Testo citato -
REGGIO CALABRIA A San Luca non si vota. Alla fine non si è presentato nessuno come candidato a sindaco con relativa lista. Si era accesa una speranza con due signori che si erano presentati in municipio nei giorni scorsi per avere i moduli necessari alle norme di legge. Ma forse era solo un’esplorazione, o chissà cos’altro.
Si sperava nel sindaco uscente Bruno Bartolo, infermiere in pensione che fino all’ultimo una possibilità l’aveva lasciata aperta alla partecipazione. «Sono stanco» dice al cronista, il primo cittadino che dopo due commissariamenti aveva deciso di impegnarsi al riscatto civile del paese, «ma non è un addio» tiene subito a precisare. Il prossimo 21 maggio Bruno Bartolo terrà con la sua giunta un rapporto al Paese su quello che è stato fatto negli ultimi anni, in piazza se il meteo lo consente, altrimenti nella sala del consiglio comunale che non ospiterà ancora una volta consiglieri eletti.
La Calabria si è disinteressata dalle sorti di San Luca, una capitale simbolica del nostro riscatto per uscire dallo stereotipo e per continuare a costruire una nuova era, che non riguarda solo queste case arroccate sull’Aspromonte, cuore della Mamma della ‘ndrangheta per le sue cosche storiche ma anche per il ruolo antico che ha svolto nel tempo il santuario della Madonna di Polsi che da punto di riferimento della spiritualità calabrese e siciliana divenne luogo di affiliazione conciliabile.
Nelle settimane scorse si è vista una delegazione di repubblicani salire in Paese, ma nulla di strutturato, forse anche quella solo un’esplorazione. I grandi partiti non hanno mostrato attenzione verso le sorti della democrazia locale. A San Luca, la prima volta che sono andato a scoprirla, mi colpì nel bar della piazza principale il poster del Quarto Stato affisso in bella mostra. Era un legame di pastori e contadini con dei partiti di riferimento che ormai era solo un ricordo sbiadito, quell’appartenenza sulla parete del bar era soltanto la testimonianza di un Novecento modificato.

Compiti -
1/ Riassumi in due frasi l'articolo su San Luca.
2/ Per favore, estrai dall'articolo su San Luca il brano che va dalle parole "Si sperava nel" fino alle parole "volta consiglieri eletti." incluse.

Dati raccolti -
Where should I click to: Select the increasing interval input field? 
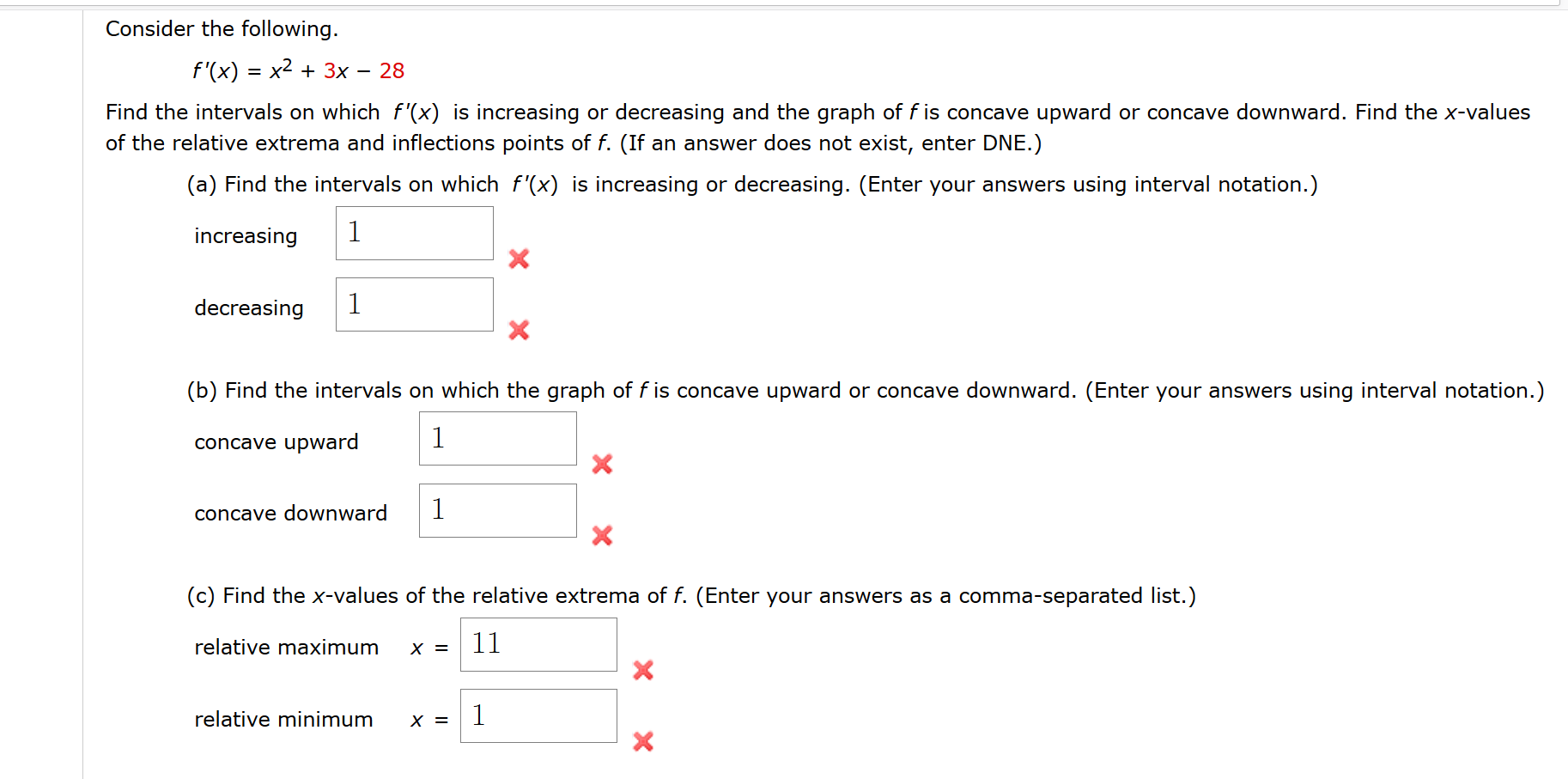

Risposte ai compiti -
1/ A San Luca non si vota perché nessuno si è presentato come candidato a sindaco con una lista, nemmeno il sindaco uscente Bruno Bartolo, che si dice stanco ma precisa che non è un addio. Il 21 maggio Bartolo terrà con la sua giunta un rapporto al paese su quanto fatto negli ultimi anni, mentre la Calabria e i grandi partiti non hanno mostrato attenzione verso le sorti della democrazia locale.

2/
Si sperava nel sindaco uscente Bruno Bartolo, infermiere in pensione che fino all’ultimo una possibilità l’aveva lasciata aperta alla partecipazione. «Sono stanco» dice al cronista, il primo cittadino che dopo due commissariamenti aveva deciso di impegnarsi al riscatto civile del paese, «ma non è un addio» tiene subito a precisare. Il prossimo 21 maggio Bruno Bartolo terrà con la sua giunta un rapporto al Paese su quello che è stato fatto negli ultimi anni, in piazza se il meteo lo consente, altrimenti nella sala del consiglio comunale che non ospiterà ancora una volta consiglieri eletti.